Toooooooor für Frankreich! Schon wieder Karim Benzema! Wird von Pogba wunderschön in den Lauf geschickt, schließt ab, Innenpfosten, drin. Freut sich dann gar nicht, weil der Linienrichter die Fahne hebt. Schiedsrichter Lahoz aber malt ein Rechteck in die Luft und zeigt dann fast schon schadenfreudig auf den Mittelpunkt wie auf einen Mitschüler, den er gerne verpetzen möchte. Bedeutet: Ein Eintrag ins Klassenbuch und ein Treffer für Frankreich. 2:1.
Ronaldo tritt wieder an, trifft erneut, rennt zur Außenlinie, schraubt sich in die Höhe, landet auf einer Boeing im ungarischen Luftraum, die sich auf dem Weg zum Flughafen Köln/Bonn befindet, und spielt fortan für den 1. FC. Trainer Steffen Baumgart: „Es hat sich noch niemand in die Mannschaft geflogen.“ Konsequent.
Beide Mannschaften gönnen sich gerade eine kurze aktive Pause, bevor die Schlussphase beginnt. Was mir die Möglichkeit gibt, von N’Golo Kanté zu schwärmen, der inzwischen sehr gut im Spiel ist, dem nicht nur das Mittelfeld gehört, sondern auch die Herzen vieler, vieler Fußballfans. Verständlicherweise. Es kursierte vor kurzem folgende Geschichte über ihn: Kanté wurde zu seiner Zeit bei Caen in der Ligue 2 auf die Geburtstagsfeier seines Mannschaftskollegen Felipe Saad eingeladen. Kanté erschien am Restaurant mit einer Tafel Schokolade und entschuldigte sich für dieses Geschenk. Er habe nicht gewusst, was er mitbringen solle, weil er noch nie zuvor zu einer Geburtstagsfeier eingeladen worden sei.
Inzwischen scheint man hier einen Nichtangriffspakt eingegangen zu sein, beide Mannschaften nehmen das Tempo raus; was daran liegt, dass beide aktuell im Achtelfinale stehen. Ungarn Stand jetzt ausgeschieden. Und den ungarischen Fans in Budapest geht es mit dem ambitionslosen Rumgeschiebe auf dem Platz es jetzt wie der UEFA: es wird ihnen zu bunt. Und sie pfeifen.

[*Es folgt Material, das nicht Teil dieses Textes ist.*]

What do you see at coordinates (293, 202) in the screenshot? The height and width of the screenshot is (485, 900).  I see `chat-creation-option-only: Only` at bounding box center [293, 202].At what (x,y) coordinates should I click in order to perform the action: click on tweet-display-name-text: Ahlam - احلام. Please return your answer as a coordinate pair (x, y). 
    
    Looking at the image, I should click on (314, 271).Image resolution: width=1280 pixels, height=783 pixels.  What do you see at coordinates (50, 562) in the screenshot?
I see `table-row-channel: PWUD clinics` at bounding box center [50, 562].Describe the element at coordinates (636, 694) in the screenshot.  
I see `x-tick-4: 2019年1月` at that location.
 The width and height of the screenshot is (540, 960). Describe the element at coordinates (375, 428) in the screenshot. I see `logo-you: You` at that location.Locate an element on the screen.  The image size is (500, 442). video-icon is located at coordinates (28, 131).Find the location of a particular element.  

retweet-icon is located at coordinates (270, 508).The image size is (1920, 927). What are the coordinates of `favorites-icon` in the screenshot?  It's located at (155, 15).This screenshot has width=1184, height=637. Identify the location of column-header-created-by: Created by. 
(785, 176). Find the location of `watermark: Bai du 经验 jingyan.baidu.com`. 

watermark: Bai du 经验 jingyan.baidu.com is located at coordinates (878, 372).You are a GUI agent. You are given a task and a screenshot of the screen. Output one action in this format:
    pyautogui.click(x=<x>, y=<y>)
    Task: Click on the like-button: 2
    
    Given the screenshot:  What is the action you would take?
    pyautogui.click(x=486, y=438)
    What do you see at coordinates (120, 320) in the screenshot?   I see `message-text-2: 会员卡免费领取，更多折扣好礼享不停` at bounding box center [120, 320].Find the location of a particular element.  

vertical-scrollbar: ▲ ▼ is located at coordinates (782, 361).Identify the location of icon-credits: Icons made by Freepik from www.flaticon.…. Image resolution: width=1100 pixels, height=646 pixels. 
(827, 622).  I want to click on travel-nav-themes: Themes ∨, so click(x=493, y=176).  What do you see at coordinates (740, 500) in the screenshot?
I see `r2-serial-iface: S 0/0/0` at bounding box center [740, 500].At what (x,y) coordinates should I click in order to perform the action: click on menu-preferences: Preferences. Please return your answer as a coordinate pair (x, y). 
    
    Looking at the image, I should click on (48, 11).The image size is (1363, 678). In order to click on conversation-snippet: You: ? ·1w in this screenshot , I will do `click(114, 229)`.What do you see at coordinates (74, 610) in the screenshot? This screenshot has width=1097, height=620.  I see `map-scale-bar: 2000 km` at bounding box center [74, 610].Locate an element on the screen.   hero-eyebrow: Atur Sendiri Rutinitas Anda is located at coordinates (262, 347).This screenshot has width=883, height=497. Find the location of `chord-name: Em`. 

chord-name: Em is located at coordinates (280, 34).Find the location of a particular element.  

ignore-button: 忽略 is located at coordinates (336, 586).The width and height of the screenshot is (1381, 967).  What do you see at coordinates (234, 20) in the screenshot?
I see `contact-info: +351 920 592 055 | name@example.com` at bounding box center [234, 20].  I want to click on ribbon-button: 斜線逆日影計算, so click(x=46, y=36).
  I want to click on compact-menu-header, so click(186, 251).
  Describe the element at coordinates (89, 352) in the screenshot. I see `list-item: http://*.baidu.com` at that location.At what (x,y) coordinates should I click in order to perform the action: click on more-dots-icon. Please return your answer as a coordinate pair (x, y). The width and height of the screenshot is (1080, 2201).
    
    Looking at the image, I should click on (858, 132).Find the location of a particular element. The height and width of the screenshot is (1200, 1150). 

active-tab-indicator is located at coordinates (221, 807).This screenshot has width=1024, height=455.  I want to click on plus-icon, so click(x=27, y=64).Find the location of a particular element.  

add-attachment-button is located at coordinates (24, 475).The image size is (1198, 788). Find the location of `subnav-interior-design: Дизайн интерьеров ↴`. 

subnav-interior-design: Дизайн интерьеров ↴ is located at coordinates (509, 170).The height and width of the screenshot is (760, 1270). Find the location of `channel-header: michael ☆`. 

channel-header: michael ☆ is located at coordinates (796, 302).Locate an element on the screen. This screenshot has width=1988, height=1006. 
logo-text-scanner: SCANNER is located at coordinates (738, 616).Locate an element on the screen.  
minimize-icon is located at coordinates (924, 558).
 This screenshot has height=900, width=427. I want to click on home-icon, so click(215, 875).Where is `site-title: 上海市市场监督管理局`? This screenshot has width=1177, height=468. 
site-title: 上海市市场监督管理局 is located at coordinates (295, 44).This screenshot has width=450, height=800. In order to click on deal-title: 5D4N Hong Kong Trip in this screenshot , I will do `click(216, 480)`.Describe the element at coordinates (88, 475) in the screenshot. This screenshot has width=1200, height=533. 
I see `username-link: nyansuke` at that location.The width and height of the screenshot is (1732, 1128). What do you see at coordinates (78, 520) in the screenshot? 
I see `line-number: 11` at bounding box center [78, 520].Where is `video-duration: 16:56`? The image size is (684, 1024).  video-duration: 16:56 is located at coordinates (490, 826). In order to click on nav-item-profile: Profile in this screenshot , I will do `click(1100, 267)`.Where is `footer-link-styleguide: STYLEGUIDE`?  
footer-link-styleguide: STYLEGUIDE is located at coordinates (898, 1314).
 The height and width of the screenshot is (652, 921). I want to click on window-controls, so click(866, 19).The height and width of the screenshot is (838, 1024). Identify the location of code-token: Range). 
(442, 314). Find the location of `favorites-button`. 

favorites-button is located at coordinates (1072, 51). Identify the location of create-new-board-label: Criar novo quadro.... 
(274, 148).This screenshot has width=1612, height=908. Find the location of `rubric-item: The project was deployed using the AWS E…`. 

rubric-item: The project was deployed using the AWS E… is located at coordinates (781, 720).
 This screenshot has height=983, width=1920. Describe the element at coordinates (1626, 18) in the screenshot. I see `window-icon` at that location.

Es bleibt beim 2:2, davon drei Elfmetertore. Ich hatte mir etwas mehr versprochen, aber gut. Schiri Lahoz verteilt noch eben Kopfnoten, bestimmt den Tafeldienst und dann dürfen alle gehen. Abpfiff. Portugal und Frankreich sind weiter, Deutschland auch, Ungarn ist ausgeschieden. Die CDU atmet auf und darf sich dann nach dem deutschen Sieg gegen England im Achtelfinale über eine absolute Mehrheit im Bundestag freuen. Fußball ist einfach so herrlich unvorhersehbar. Und damit noch einen schönen Abend.